题目链接:https://vjudge.net/problem/LightOJ-1258

A string is said to be a palindrome if it remains same when read backwards. So, 'abba', 'madam' both are palindromes, but 'adam' is not.

Now you are given a non-empty string S, containing only lowercase English letters. The given string may or may not be palindrome. Your task is to make it a palindrome. But you are only allowed to add characters at the right side of the string. And of course you can add any character you want, but the resulting string has to be a palindrome, and the length of the palindrome should be as small as possible.

For example, the string is 'bababa'. You can make many palindromes including

bababababab

babababab

bababab

Since we want a palindrome with minimum length, the solution is 'bababab' cause its length is minimum.

Input

Input starts with an integer T (≤ 10), denoting the number of test cases.

Each case starts with a line containing a string S. You can assume that 1 ≤ length(S) ≤ 106.

Output

For each case, print the case number and the length of the shortest palindrome you can make with S.

Sample Input

4

bababababa

pqrs

madamimadam

anncbaaababaaa

Sample Output

Case 1: 11

Case 2: 7

Case 3: 11

Case 4: 19

Note

Dataset is huge, use faster I/O methods.

题意:给出一个字符串,可以在字符串后面增加字符将其变为回文串。问最少增加几个字符原串能变为回文串,输出变为回文串后的字符串的最小长度。

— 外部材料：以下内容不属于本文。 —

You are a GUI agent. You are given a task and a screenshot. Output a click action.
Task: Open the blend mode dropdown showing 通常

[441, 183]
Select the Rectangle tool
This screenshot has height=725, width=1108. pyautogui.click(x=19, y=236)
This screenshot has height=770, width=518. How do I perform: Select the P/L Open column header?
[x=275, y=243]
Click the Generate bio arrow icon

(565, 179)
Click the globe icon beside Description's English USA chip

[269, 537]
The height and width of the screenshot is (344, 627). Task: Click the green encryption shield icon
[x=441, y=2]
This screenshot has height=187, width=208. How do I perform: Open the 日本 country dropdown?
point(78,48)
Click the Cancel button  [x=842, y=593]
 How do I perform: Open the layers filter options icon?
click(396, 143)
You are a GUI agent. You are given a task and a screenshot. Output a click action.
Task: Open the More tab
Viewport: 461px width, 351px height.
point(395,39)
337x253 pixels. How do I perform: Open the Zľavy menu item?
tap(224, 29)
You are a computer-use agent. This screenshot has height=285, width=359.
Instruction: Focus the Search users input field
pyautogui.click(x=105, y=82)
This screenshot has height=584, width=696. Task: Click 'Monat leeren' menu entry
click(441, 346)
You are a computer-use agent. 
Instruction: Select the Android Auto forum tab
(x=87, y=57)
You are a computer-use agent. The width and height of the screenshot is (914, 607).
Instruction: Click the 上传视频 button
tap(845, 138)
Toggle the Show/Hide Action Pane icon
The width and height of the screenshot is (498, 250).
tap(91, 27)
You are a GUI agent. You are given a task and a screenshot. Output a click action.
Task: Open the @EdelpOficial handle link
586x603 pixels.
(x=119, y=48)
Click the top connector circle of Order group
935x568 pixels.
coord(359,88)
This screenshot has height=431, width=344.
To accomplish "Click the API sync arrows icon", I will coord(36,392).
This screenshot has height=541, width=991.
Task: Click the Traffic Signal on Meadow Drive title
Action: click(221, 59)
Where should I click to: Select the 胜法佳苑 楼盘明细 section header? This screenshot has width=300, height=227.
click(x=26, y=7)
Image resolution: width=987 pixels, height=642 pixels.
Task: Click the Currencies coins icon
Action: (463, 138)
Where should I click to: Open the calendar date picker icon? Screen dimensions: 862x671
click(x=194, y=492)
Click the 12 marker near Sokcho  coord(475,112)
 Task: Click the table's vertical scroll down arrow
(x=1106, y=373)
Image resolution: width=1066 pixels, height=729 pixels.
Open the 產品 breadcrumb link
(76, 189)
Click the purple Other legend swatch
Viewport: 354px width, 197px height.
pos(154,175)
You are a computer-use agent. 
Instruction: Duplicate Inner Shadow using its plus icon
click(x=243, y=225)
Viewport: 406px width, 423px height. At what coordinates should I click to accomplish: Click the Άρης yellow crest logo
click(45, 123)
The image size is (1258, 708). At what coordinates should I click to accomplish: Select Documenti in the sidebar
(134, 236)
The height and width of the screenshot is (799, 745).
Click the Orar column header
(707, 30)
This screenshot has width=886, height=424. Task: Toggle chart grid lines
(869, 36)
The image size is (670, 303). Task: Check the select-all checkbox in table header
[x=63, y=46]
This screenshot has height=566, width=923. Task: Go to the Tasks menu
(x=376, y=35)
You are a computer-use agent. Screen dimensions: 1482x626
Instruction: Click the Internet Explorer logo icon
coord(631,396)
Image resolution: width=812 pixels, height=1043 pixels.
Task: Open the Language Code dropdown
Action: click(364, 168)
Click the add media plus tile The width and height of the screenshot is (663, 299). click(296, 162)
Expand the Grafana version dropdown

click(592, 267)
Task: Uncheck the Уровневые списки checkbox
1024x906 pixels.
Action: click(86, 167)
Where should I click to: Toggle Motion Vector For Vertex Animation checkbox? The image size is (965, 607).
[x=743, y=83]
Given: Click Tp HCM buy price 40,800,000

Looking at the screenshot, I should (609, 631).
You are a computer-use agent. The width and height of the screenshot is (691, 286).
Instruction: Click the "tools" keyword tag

题解 :将原串与逆序串相互匹配,求出他们的最长的相同长度ans,所以要增加的长度就是len-ans,所以变为回文串后的字符串的最小长度为len+len-ans,即2*len-ans

例如:原串: ababb       逆序串:bbaba      将原串的后缀与逆序串的前缀匹配,得到最长相同缀为bb,长度为2,即所求回文串的长度为  2*5-2=8。
 

#include<cstdio>
#include<cstring>
using namespace std;
const int N=1e6+5;
char s[N];
char ss[N];
int next[N];
int len;
void getnext(char s[],int len){
	int j=-1;
	next[0]=-1;
	for(int i=1;i<len;i++){
		while(j!=-1&&s[i]!=s[j+1]) j=next[j];
		if(s[i]==s[j+1]) j++;
		next[i]=j;
	}
}
int kmp(char text[],char pattern[]){
	int n=strlen(text),m=strlen(pattern);
	getnext(pattern,len);
	int j=-1;
	for(int i=0;i<n;i++){
		while(j!=-1&&text[i]!=pattern[j+1]) j=next[j];
		if(text[i]==pattern[j+1]) j++;
	}
	return j+1;
}
int main(){
	int T;
	scanf("%d",&T);
	for(int k=1;k<=T;k++){
		scanf("%s",s);
		len=strlen(s);
		for(int i=0;i<len;i++){
			ss[i]=s[len-1-i];
		}
		int ans=kmp(s,ss);
		printf("Case %d: %d\n",k,2*len-ans);
	}
	return 0;
}